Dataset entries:
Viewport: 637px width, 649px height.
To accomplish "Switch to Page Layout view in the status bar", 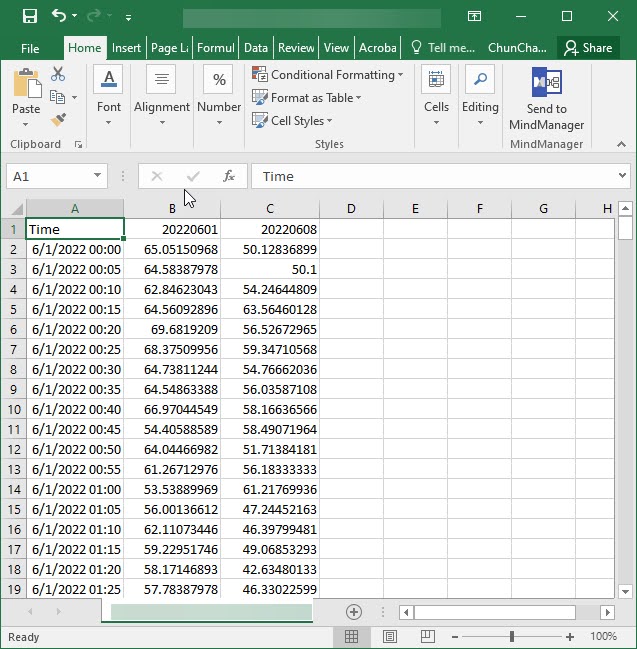I will click(389, 637).
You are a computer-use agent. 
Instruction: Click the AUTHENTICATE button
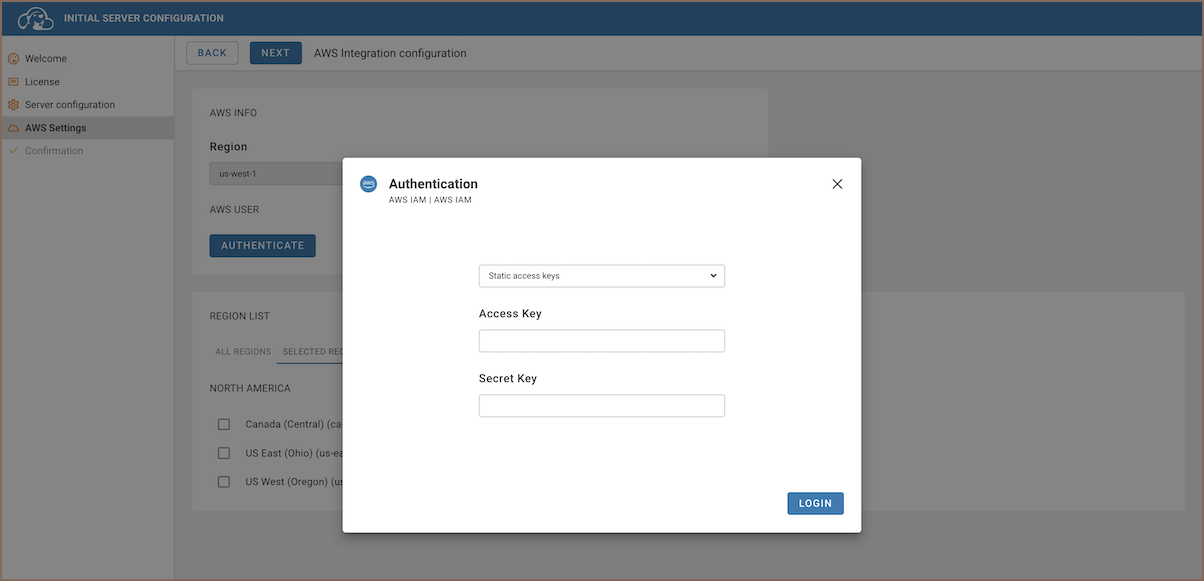262,245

> **What you have to do**: Exactly as written, restate the lines from the one that contains "You are a computer-use agent." through the final line of the data, both ends included, but leave out the pictures.

> **Reply to the task**:
You are a computer-use agent. 
Instruction: Click the AUTHENTICATE button
262,245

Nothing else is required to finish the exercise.